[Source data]
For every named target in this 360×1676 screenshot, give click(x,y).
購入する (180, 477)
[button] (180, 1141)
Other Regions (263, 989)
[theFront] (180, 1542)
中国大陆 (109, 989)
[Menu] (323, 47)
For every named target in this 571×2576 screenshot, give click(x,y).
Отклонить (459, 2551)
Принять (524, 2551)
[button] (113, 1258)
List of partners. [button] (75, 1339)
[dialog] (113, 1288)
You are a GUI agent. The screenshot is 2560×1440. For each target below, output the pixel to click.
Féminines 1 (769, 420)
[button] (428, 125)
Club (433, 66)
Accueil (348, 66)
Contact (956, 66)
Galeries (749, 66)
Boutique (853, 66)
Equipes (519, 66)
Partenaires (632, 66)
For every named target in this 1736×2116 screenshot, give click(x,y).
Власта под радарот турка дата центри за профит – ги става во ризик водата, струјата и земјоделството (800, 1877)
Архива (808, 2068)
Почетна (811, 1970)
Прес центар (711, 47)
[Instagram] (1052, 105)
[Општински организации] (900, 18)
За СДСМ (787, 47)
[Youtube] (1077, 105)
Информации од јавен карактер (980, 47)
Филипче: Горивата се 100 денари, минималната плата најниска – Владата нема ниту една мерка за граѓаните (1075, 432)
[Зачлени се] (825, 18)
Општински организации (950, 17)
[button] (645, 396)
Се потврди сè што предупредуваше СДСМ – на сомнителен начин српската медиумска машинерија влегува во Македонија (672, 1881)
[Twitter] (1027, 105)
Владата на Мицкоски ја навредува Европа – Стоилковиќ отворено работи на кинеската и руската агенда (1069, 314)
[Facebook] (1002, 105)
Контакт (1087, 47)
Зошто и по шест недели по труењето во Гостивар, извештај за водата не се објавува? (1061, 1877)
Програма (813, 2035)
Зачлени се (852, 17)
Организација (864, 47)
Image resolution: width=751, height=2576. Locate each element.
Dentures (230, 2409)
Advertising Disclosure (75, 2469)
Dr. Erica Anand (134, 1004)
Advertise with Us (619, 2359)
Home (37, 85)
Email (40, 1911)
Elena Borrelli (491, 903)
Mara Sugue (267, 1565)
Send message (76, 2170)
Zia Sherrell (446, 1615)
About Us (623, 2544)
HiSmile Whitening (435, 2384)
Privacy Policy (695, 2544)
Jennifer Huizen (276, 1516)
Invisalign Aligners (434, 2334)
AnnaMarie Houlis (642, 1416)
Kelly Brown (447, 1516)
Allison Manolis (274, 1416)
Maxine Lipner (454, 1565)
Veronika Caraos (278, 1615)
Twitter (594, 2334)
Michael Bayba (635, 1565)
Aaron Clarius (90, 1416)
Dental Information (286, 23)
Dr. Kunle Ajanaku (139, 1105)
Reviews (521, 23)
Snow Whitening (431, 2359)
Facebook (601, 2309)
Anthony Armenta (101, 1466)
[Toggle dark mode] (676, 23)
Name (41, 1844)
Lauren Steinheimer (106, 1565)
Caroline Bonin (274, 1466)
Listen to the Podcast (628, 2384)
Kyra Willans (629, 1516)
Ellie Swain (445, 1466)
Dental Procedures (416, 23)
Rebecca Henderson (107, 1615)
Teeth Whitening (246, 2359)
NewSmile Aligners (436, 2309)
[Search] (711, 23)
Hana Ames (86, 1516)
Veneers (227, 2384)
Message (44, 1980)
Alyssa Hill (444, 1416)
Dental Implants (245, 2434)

* EXERCISE AIM *
The entries are to be duplicated exactly, with nothing changed.

* EXERCISE SOLUTION *
For every named target in this 360×1676 screenshot, give click(x,y).
購入する (180, 477)
[button] (180, 1141)
Other Regions (263, 989)
[theFront] (180, 1542)
中国大陆 (109, 989)
[Menu] (323, 47)
For every named target in this 571×2576 screenshot, give click(x,y).
Отклонить (459, 2551)
Принять (524, 2551)
[button] (113, 1258)
List of partners. [button] (75, 1339)
[dialog] (113, 1288)
You are a GUI agent. The screenshot is 2560×1440. For each target below, output the pixel to click.
Féminines 1 (769, 420)
[button] (428, 125)
Club (433, 66)
Accueil (348, 66)
Contact (956, 66)
Galeries (749, 66)
Boutique (853, 66)
Equipes (519, 66)
Partenaires (632, 66)
For every named target in this 1736×2116 screenshot, give click(x,y).
Власта под радарот турка дата центри за профит – ги става во ризик водата, струјата и земјоделството (800, 1877)
Архива (808, 2068)
Почетна (811, 1970)
Прес центар (711, 47)
[Instagram] (1052, 105)
[Општински организации] (900, 18)
За СДСМ (787, 47)
[Youtube] (1077, 105)
Информации од јавен карактер (980, 47)
Филипче: Горивата се 100 денари, минималната плата најниска – Владата нема ниту една мерка за граѓаните (1075, 432)
[Зачлени се] (825, 18)
Општински организации (950, 17)
[button] (645, 396)
Се потврди сè што предупредуваше СДСМ – на сомнителен начин српската медиумска машинерија влегува во Македонија (672, 1881)
[Twitter] (1027, 105)
Владата на Мицкоски ја навредува Европа – Стоилковиќ отворено работи на кинеската и руската агенда (1069, 314)
[Facebook] (1002, 105)
Контакт (1087, 47)
Зошто и по шест недели по труењето во Гостивар, извештај за водата не се објавува? (1061, 1877)
Програма (813, 2035)
Зачлени се (852, 17)
Организација (864, 47)
Image resolution: width=751, height=2576. Locate each element.
Dentures (230, 2409)
Advertising Disclosure (75, 2469)
Dr. Erica Anand (134, 1004)
Advertise with Us (619, 2359)
Home (37, 85)
Email (40, 1911)
Elena Borrelli (491, 903)
Mara Sugue (267, 1565)
Send message (76, 2170)
Zia Sherrell (446, 1615)
About Us (623, 2544)
HiSmile Whitening (435, 2384)
Privacy Policy (695, 2544)
Jennifer Huizen (276, 1516)
Invisalign Aligners (434, 2334)
AnnaMarie Houlis (642, 1416)
Kelly Brown (447, 1516)
Allison Manolis (274, 1416)
Maxine Lipner (454, 1565)
Veronika Caraos (278, 1615)
Twitter (594, 2334)
Michael Bayba (635, 1565)
Aaron Clarius (90, 1416)
Dental Information (286, 23)
Dr. Kunle Ajanaku (139, 1105)
Reviews (521, 23)
Snow Whitening (431, 2359)
Facebook (601, 2309)
Anthony Armenta (101, 1466)
[Toggle dark mode] (676, 23)
Name (41, 1844)
Lauren Steinheimer (106, 1565)
Caroline Bonin (274, 1466)
Listen to the Podcast (628, 2384)
Kyra Willans (629, 1516)
Ellie Swain (445, 1466)
Dental Procedures (416, 23)
Rebecca Henderson (107, 1615)
Teeth Whitening (246, 2359)
NewSmile Aligners (436, 2309)
[Search] (711, 23)
Hana Ames (86, 1516)
Veneers (227, 2384)
Message (44, 1980)
Alyssa Hill (444, 1416)
Dental Implants (245, 2434)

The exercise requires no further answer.